Söyleşi dizimize yolu feminizm ve LGBT mücadelesiyle kesişen herkes katılabilir. Yanıtlarınızı dergi@kaosgl.orgadresine gönderebilirsiniz.
 
Feminizmin kavramsal sınırlarını çizerken LGBT bireyler bu sınırların neresine düşüyor?

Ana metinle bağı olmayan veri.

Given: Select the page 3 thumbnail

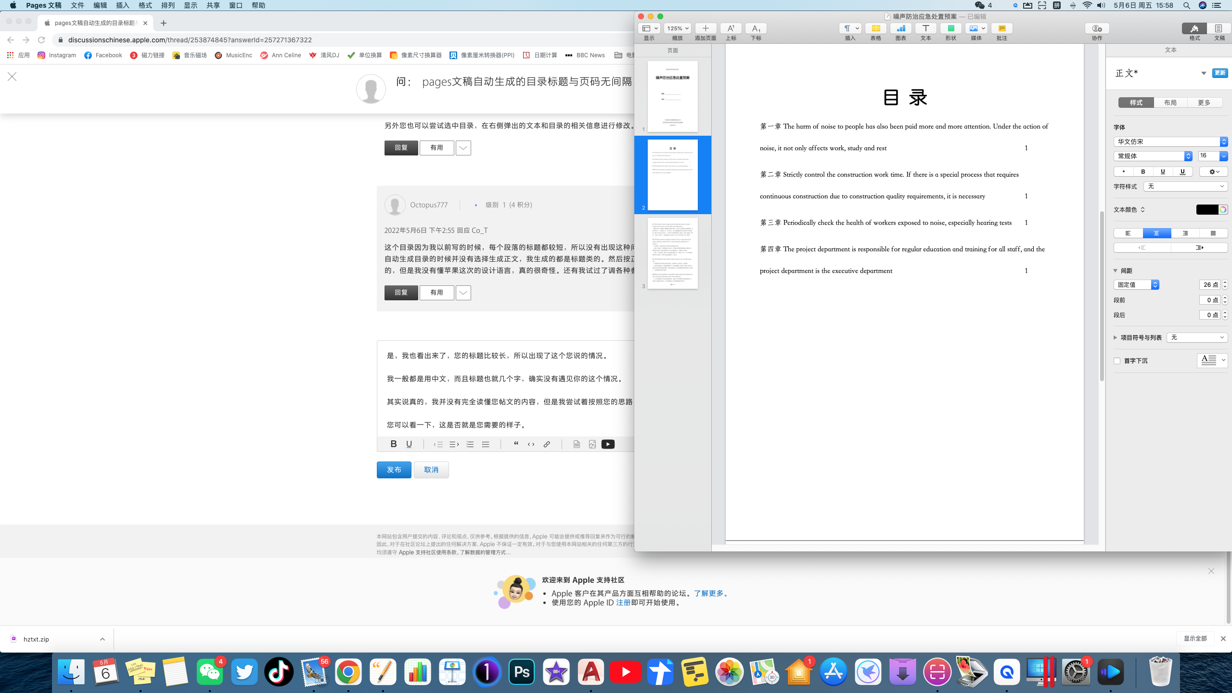Looking at the screenshot, I should [x=672, y=254].
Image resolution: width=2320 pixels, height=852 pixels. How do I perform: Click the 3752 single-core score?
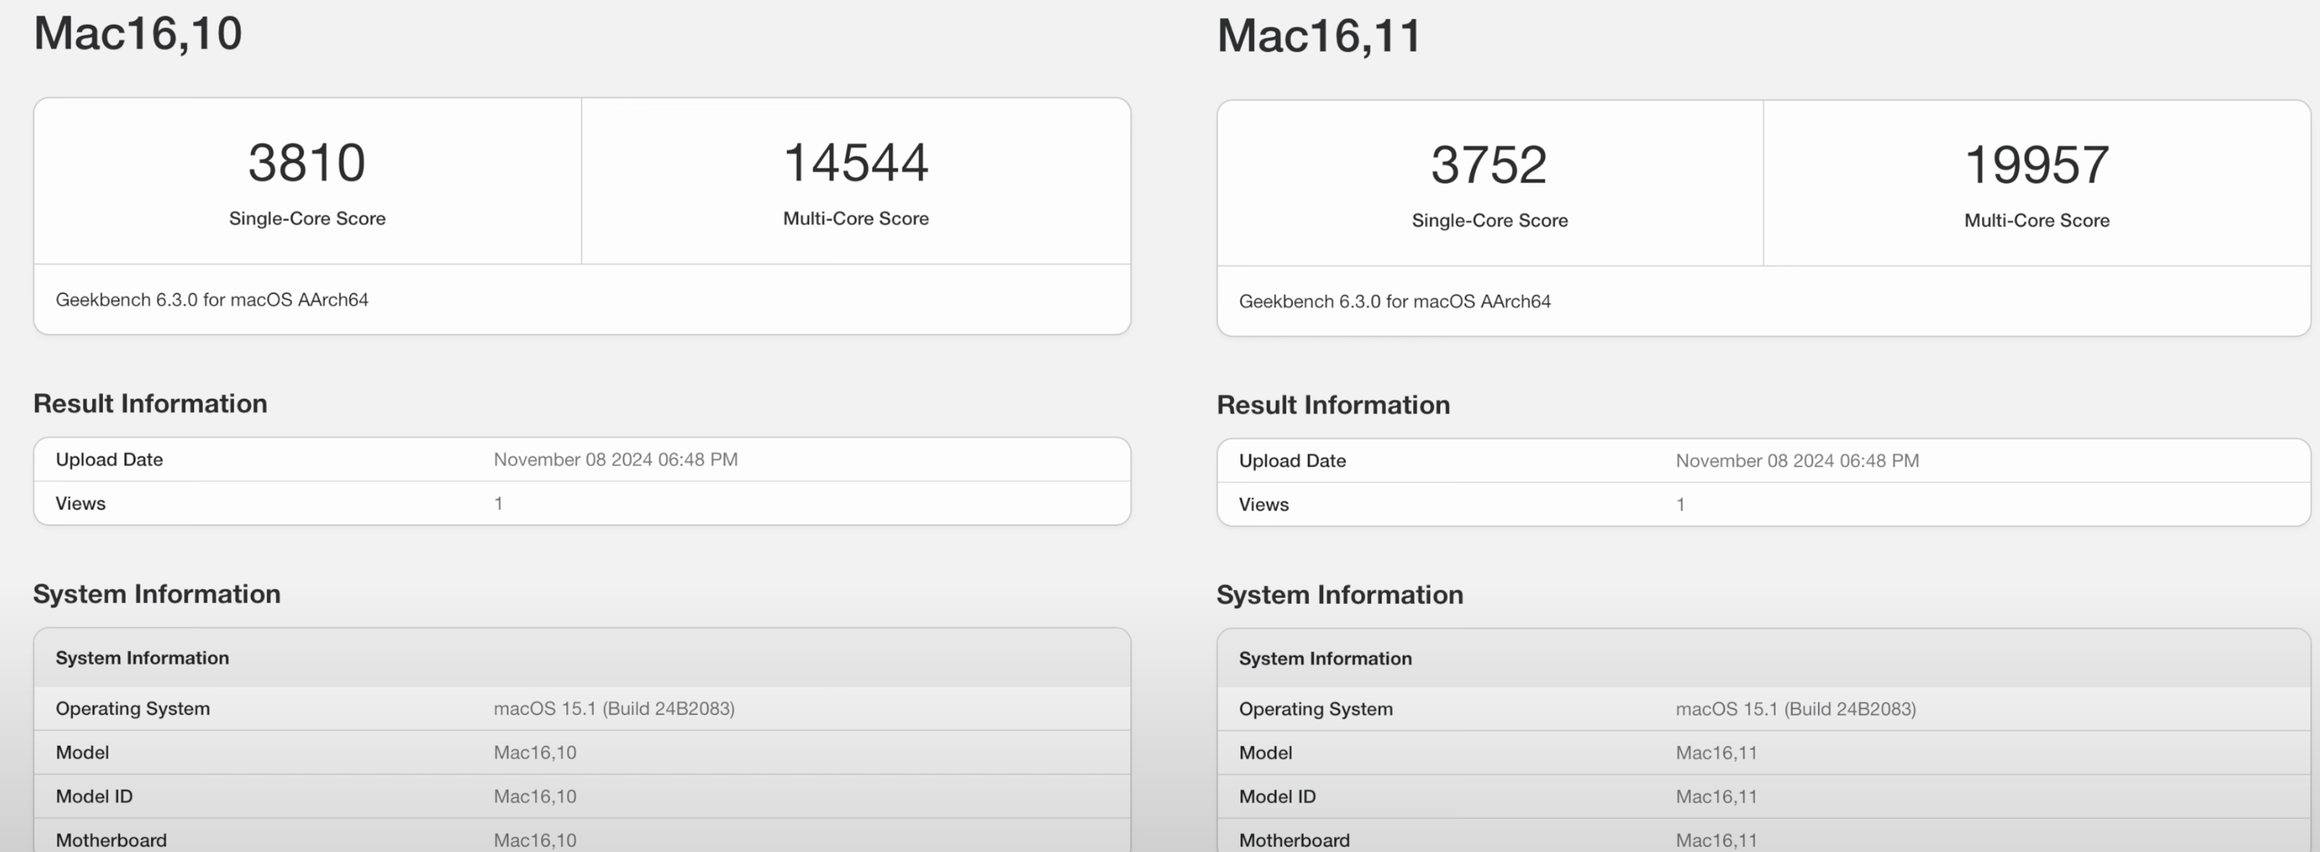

LGBT bireylerin belki de en yakın durduğu sosyal hareket feminist hareket oldu dünyada. Toplumsal cinsiyet rolleri ve kimlik politikaları arasındaki derin bağ iki hareketi birbirine yakın kılıyor ama pratikte bu iki hareketin yeterince etkili ortak hareket alanları yarattığından bahsedemeyiz. LGBT bireylerin görünürlük ve kendi politik mücadele hatlarını belirledikten sonra ne kadar feminizme dahil olmak isteyebileceklerini de tanımlama imkanı doğuyor.. Sanırım şu anda biz bu aşamadayız.
 
Kadın-erkek ikiliğine dayalı egemen feminist söylem içinde LGBT bireyleri konumlandırmanın bir yolu var mıdır? Yoksa bu ikiliği aşmak mı gerekir?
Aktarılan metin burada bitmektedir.